Moving to a 3rd Party SSL certificate

dooley_do
New Contributor

We've been using a self signed certificate on our Jamf Pro servers since deployment a few years ago. With the recent changes from Apple I am going to buy a certificate to meet their updated requirements and to make the system more secure.

We have 3 servers, an internal JSS, a DMZ JSS and a distribution point. I intend to create a CSR with SAN names so I can use the same certificate across all the servers.

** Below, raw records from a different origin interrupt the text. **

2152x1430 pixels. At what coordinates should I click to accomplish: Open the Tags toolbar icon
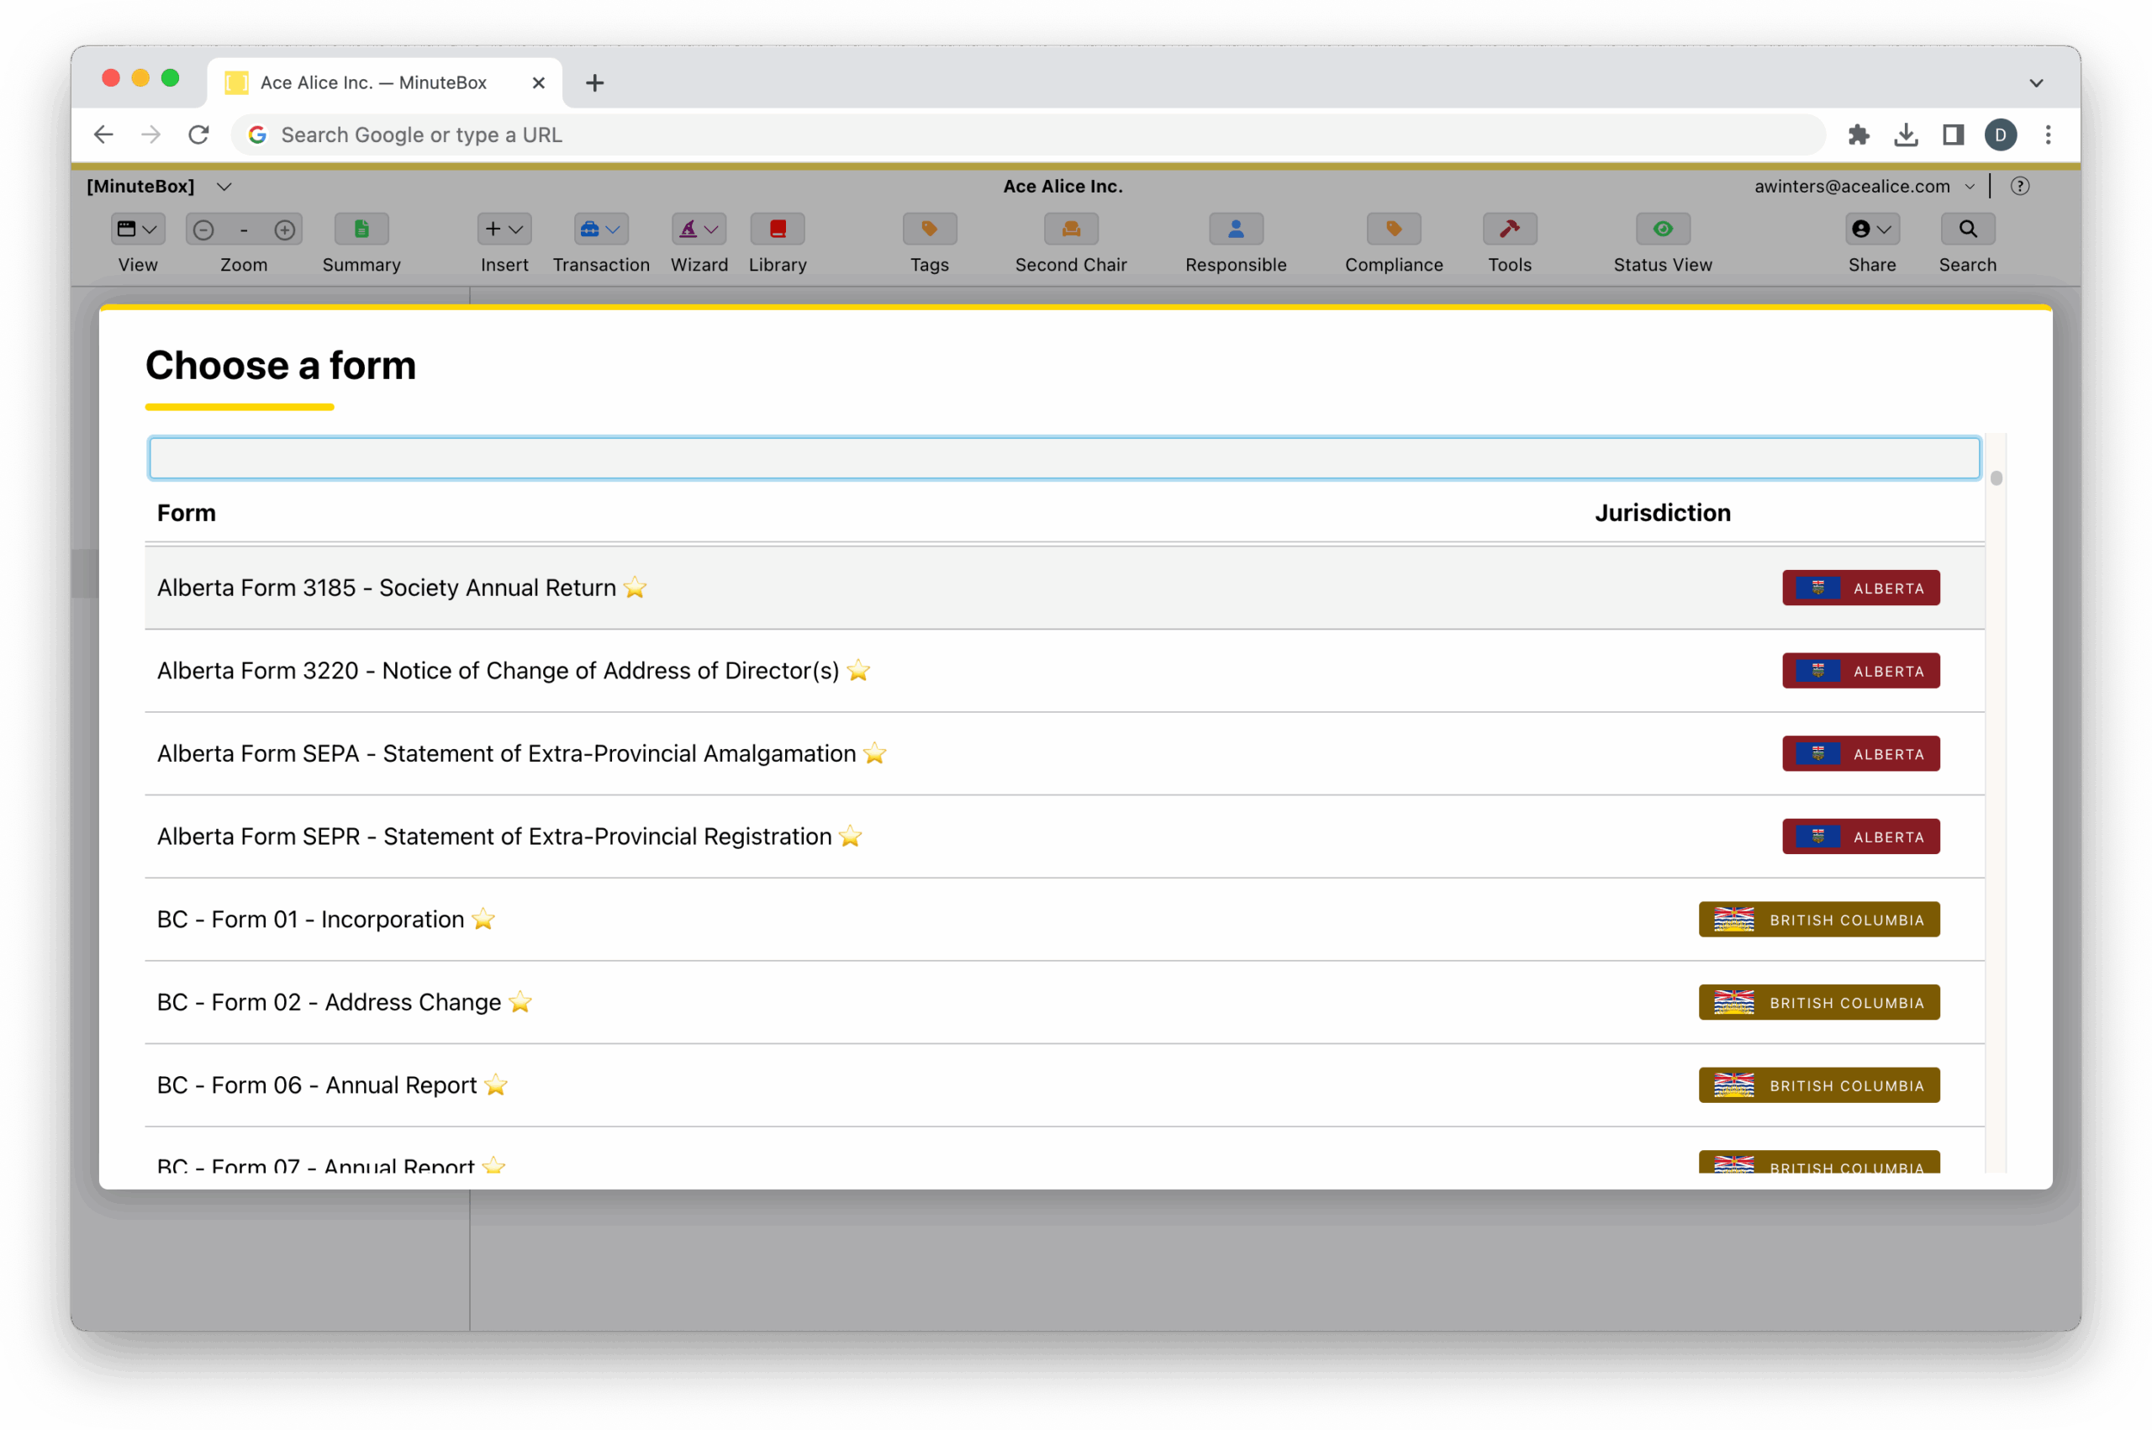[929, 229]
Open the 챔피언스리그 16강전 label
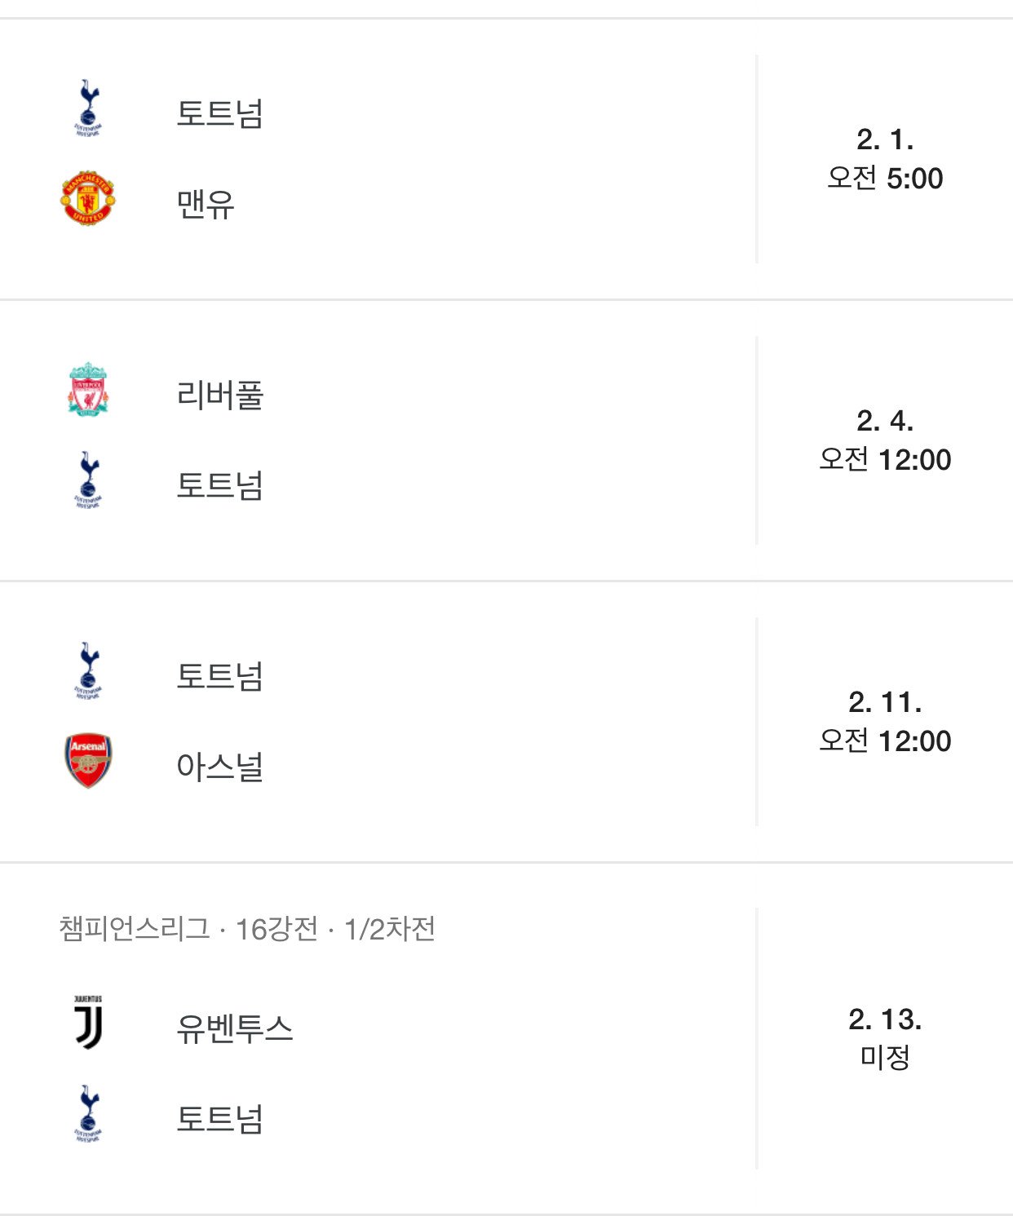1013x1216 pixels. click(x=247, y=928)
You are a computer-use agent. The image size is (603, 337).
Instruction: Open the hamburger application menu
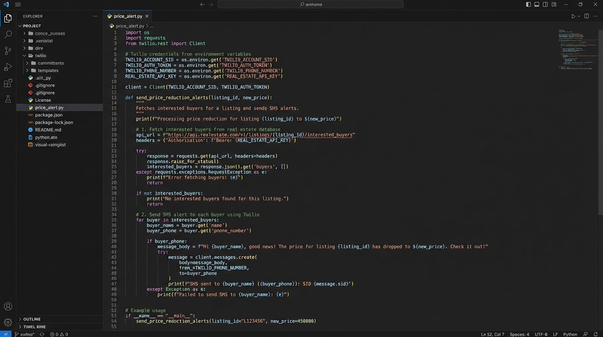tap(18, 4)
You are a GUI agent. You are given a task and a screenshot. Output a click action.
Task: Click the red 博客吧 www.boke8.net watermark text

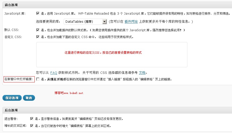tap(69, 93)
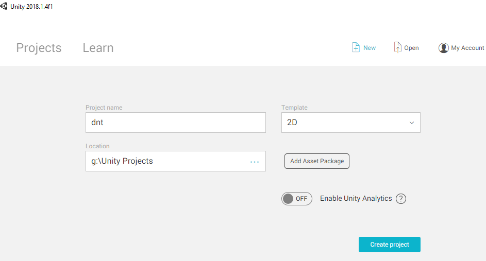Click the New text link
The width and height of the screenshot is (486, 261).
pyautogui.click(x=370, y=48)
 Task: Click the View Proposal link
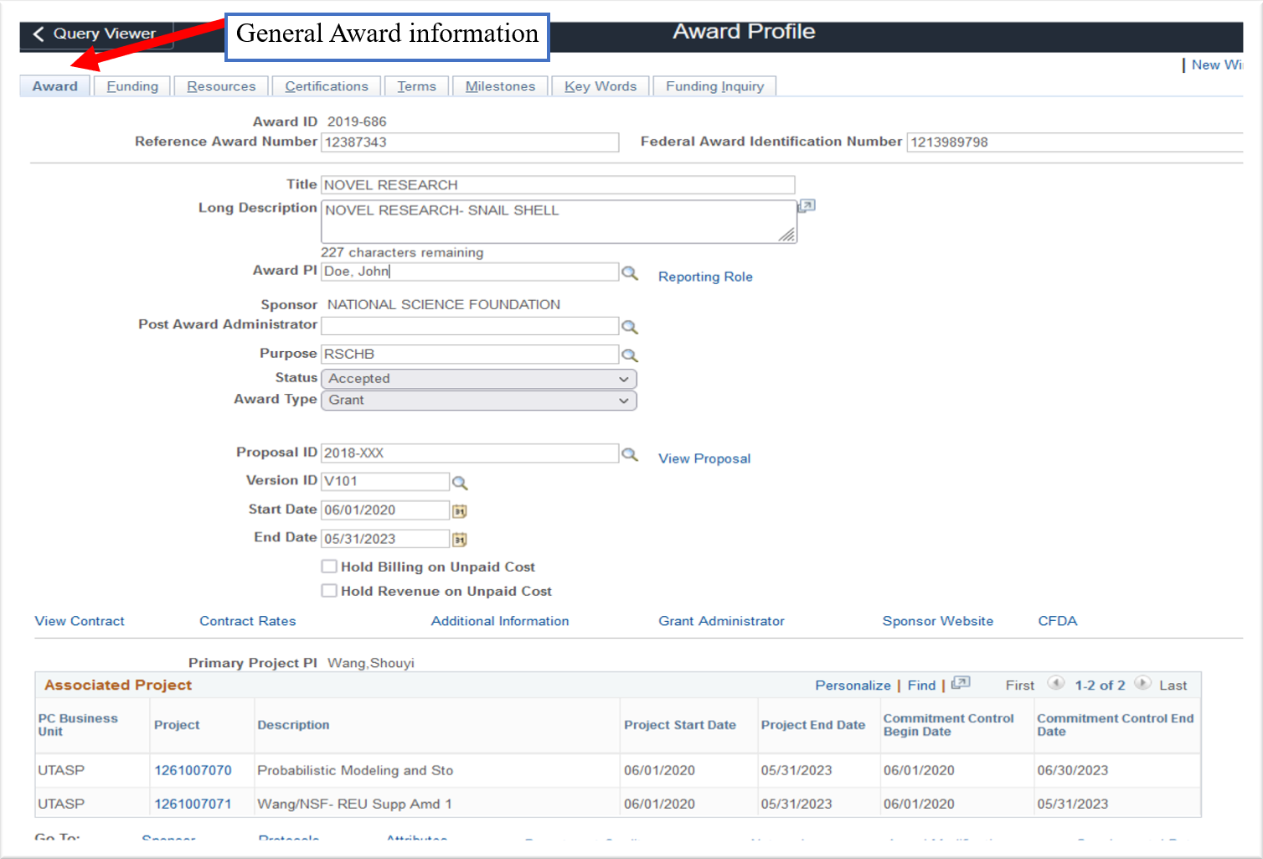[704, 458]
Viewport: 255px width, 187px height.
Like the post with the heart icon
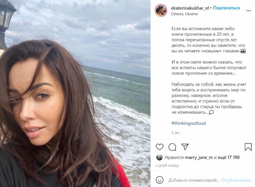160,147
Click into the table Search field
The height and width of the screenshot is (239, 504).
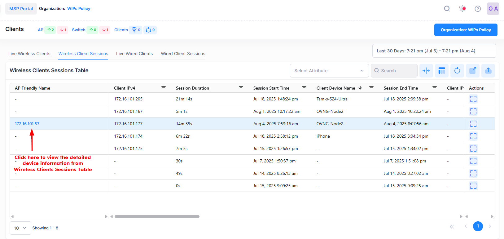click(397, 71)
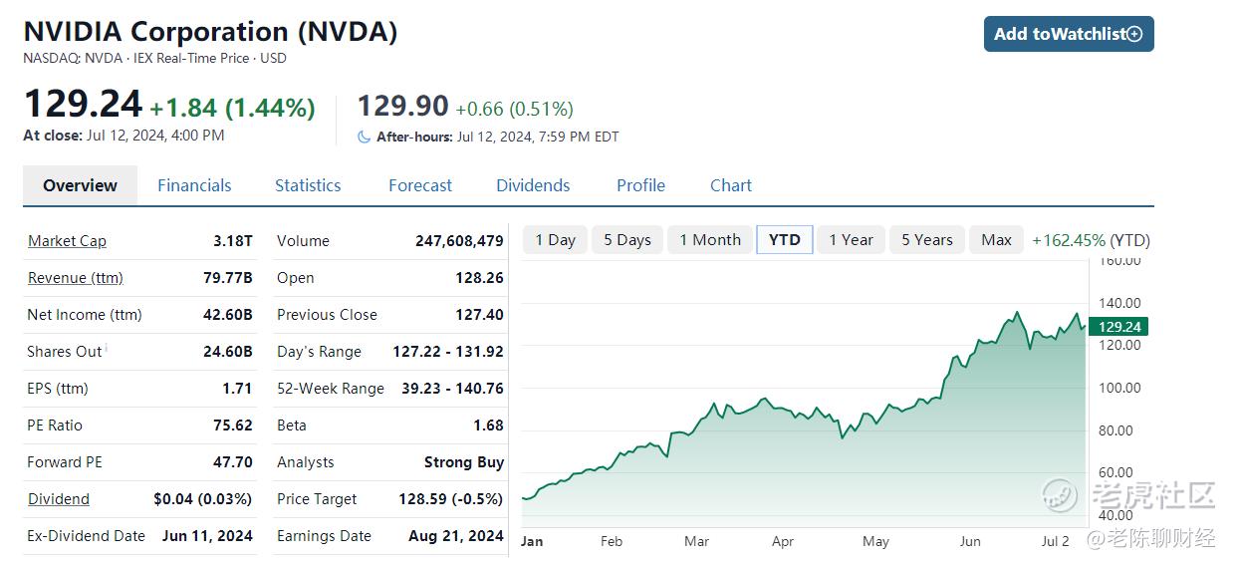The height and width of the screenshot is (566, 1239).
Task: Select the 1 Year chart range
Action: [851, 240]
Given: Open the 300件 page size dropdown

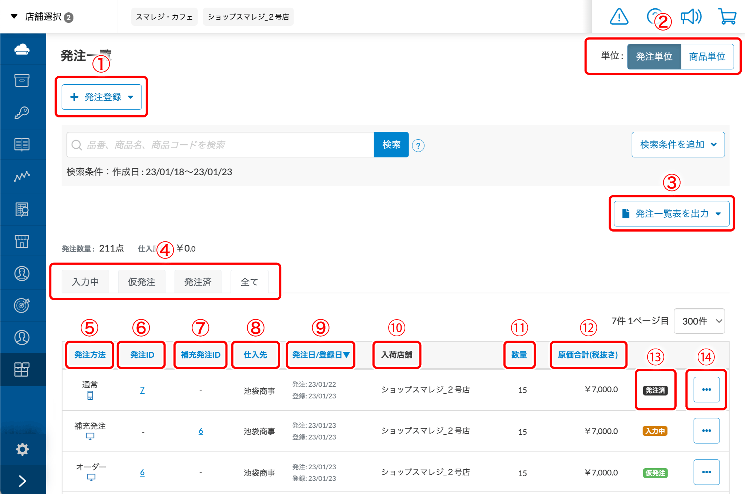Looking at the screenshot, I should coord(699,321).

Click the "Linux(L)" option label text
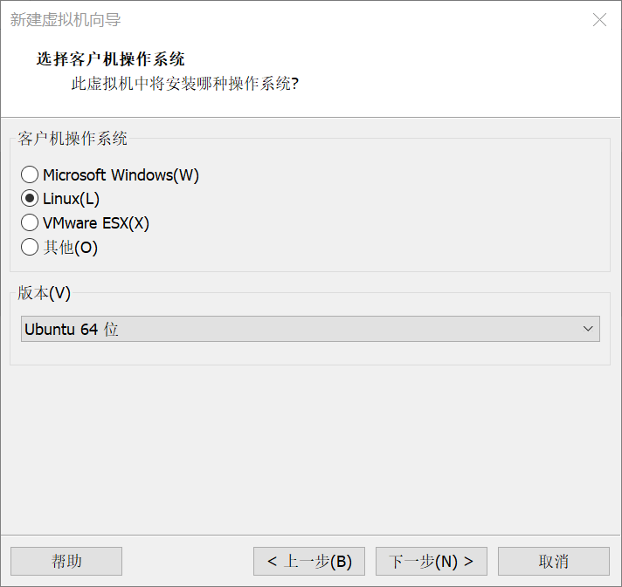[x=71, y=199]
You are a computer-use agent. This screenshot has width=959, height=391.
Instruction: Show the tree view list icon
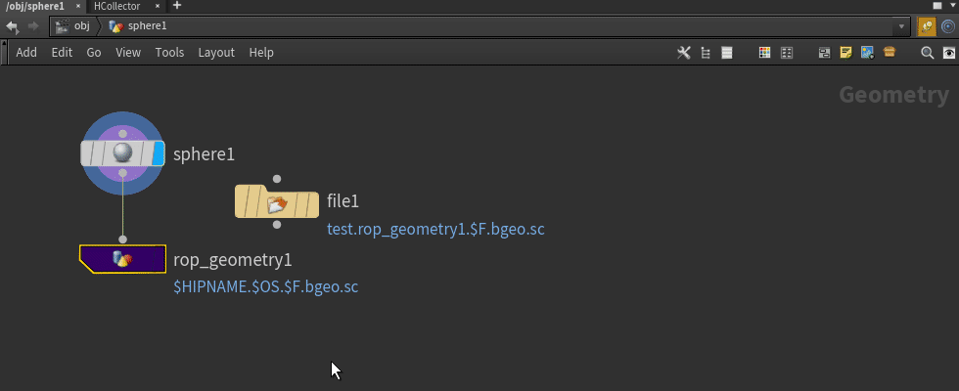click(x=706, y=53)
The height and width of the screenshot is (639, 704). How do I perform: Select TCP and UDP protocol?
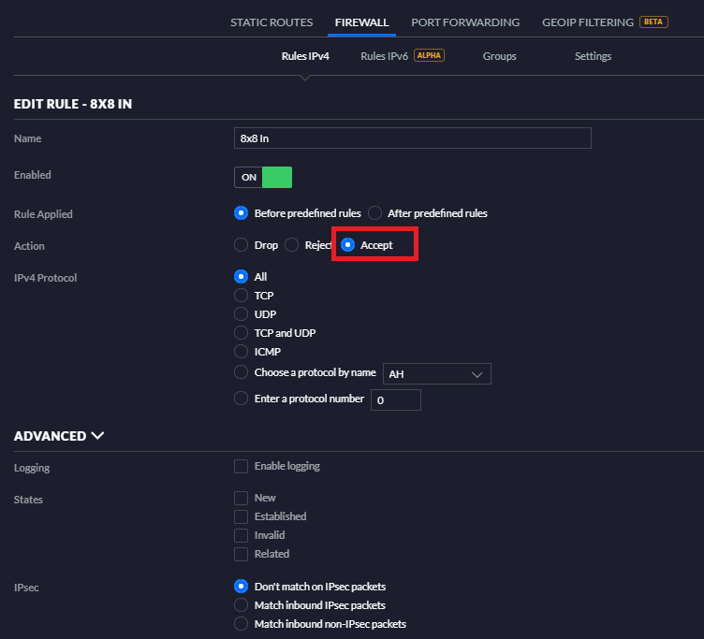tap(242, 333)
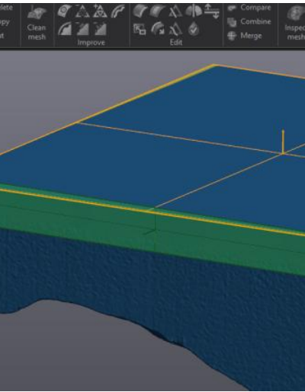The height and width of the screenshot is (392, 305).
Task: Click the Clean mesh tool
Action: 37,23
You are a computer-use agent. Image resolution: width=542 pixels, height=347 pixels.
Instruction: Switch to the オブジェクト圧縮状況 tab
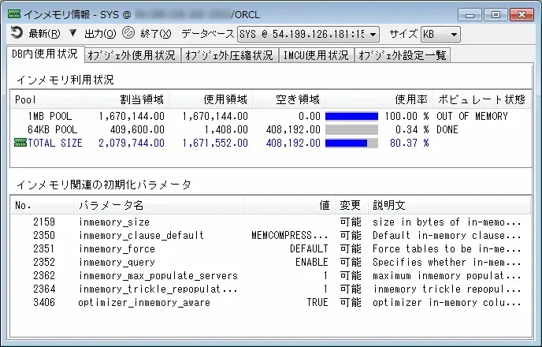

We are running 9.98. Is it as simple as just creating the CSR, getting the certificate and importing it via the JSS for the two JSS instances and then within IIS for the DP? Anything to watch out for?

Thanks

6 REPLIES 6

blackholemac
Valued Contributor III

I would consider also getting a wildcard cert if you can for your domain...it costs a bit more but I have the flexibility of just "copying the keystore file" and updating my server.xml on all my Tomcat instances that way.

grahamfw
New Contributor III

That should really be all you need to do. As long as you include all of the SANs you should be in good shape.

jchurch
Contributor II

i would also put in a call to jamf support just to make sure. something about possibly having to re-enroll every device just scares the crap out of me.

blackholemac
Valued Contributor III

@jchurch always a valid step.... i'm with you on that. I'm never afraid to call them for a sanity check...even if there is 1% uncertainty. I realized early on that this is better than having a sleepless night wondering if something I'm about to do is going to make my life hell or cause me to get yelled at. That is why you pay for support.

John_Wetter
Release Candidate Programs Tester

Security best practice would say to not use the same private key on the servers but instead to do a different one. You might also want to consider using Let's Encrypt, which is free if cost has been the issue holding you back. We use a wildcard cert with separately issued keys from Digicert.

blackholemac
Valued Contributor III

@john_wetter is very right. The way we did it was honestly out of convenience sake, but I'll note that I'm not the only one doing that here. That also being said, I am likely to learn from this and may go through the joy of doing different private key/public key pairs at the right time. Cost isn't the issue...we can generate unlimited wildcard certs from digicert for our domain. We did use the highest encryption they would offer us when doing that, but I am going to learn from this and consider doing it differently as the goal is to increase security not decrease it.

Source for my change of position: Our new network security guy...he said we should be okay as it would be difficult to compromise that cert but that if we did, we would have it compromised on multiple servers.